Healthcare has always been an industry ripe for using tablets. Workers in healthcare are constantly flitting around the office, and having constant access to the medical practice's network is a big benefit. The highly portable Surface tablets on the way from Microsoft could revolutionize these offices, if developers jump on the Metro bandwagon.
I have recently visited two medical practices that are entrenched in the tablet philosophy. The two offices are very different, but have each settled on the old Tablet PC to mobilize the workers providing healthcare.
These offices are using the old convertible notebook with Windows 7, tablets that can swivel the screen to expose a full laptop. The workers carry them all day, entering pertinent information at each stop which is instantly updated to the patient's record.
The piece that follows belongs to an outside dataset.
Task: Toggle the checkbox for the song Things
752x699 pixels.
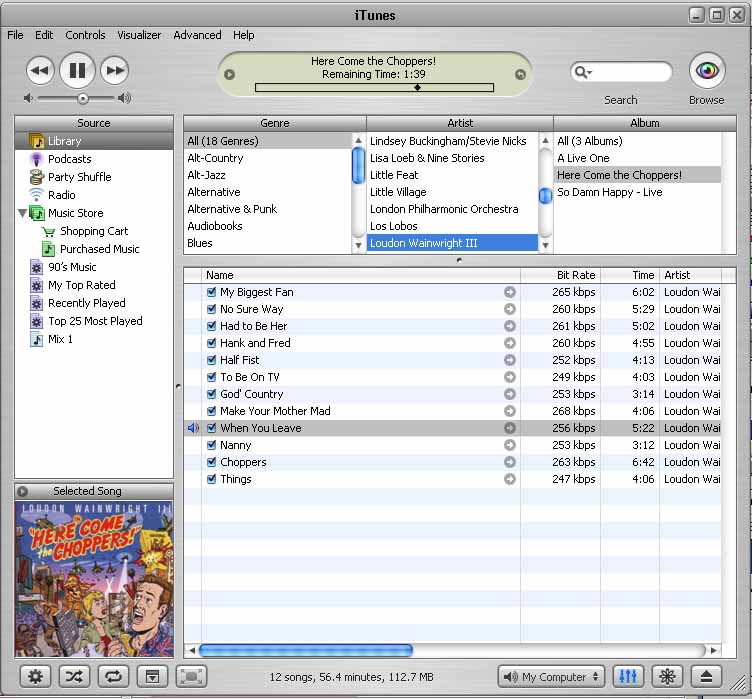Action: (211, 479)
In one practice the nurses and physician assistants use old HP Tablet PCs, while the doctors carry Motion slate Tablet PCs. The nurses I interviewed always use the HPs in laptop mode as they find typing easier to enter information on the run.
The doctors use a pen with the Motion, primarily to access information in the patient record when they come in for the examination. The two doctors I spoke with hated having to use the pen to manipulate the interface.
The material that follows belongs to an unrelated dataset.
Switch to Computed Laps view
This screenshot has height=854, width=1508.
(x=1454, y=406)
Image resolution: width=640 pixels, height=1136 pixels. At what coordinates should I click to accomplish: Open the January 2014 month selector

These practices are a perfect fit for the Surface tablets. The keyboard covers can be used by those who are more comfortable with typing for data entry, and the touch tablet for those like the doctors who just need to tap and access information.
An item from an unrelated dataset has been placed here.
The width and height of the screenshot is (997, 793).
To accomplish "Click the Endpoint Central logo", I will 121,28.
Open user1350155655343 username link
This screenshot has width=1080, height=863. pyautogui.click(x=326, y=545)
What needs to happen to get these healthcare providers rolled over to the better solution is for the developers behind the practice management software in use to convert it to the Metro interface for the Surface. It might take a fair bit of work to make the proper conversion, but the target market is huge and flush with funds.
I suspect in a year or two we might see a lot of Surface tablets when we visit the doctor. It's a case of the perfect tool for the job, with everyone winning. All day battery life and a computer that is easy to carry for extended periods. Throw Windows into the mix and it's almost perfect.
If I had a company with medical practice software, I would divert every resource to getting it perfected for Windows Pro/RT tablets.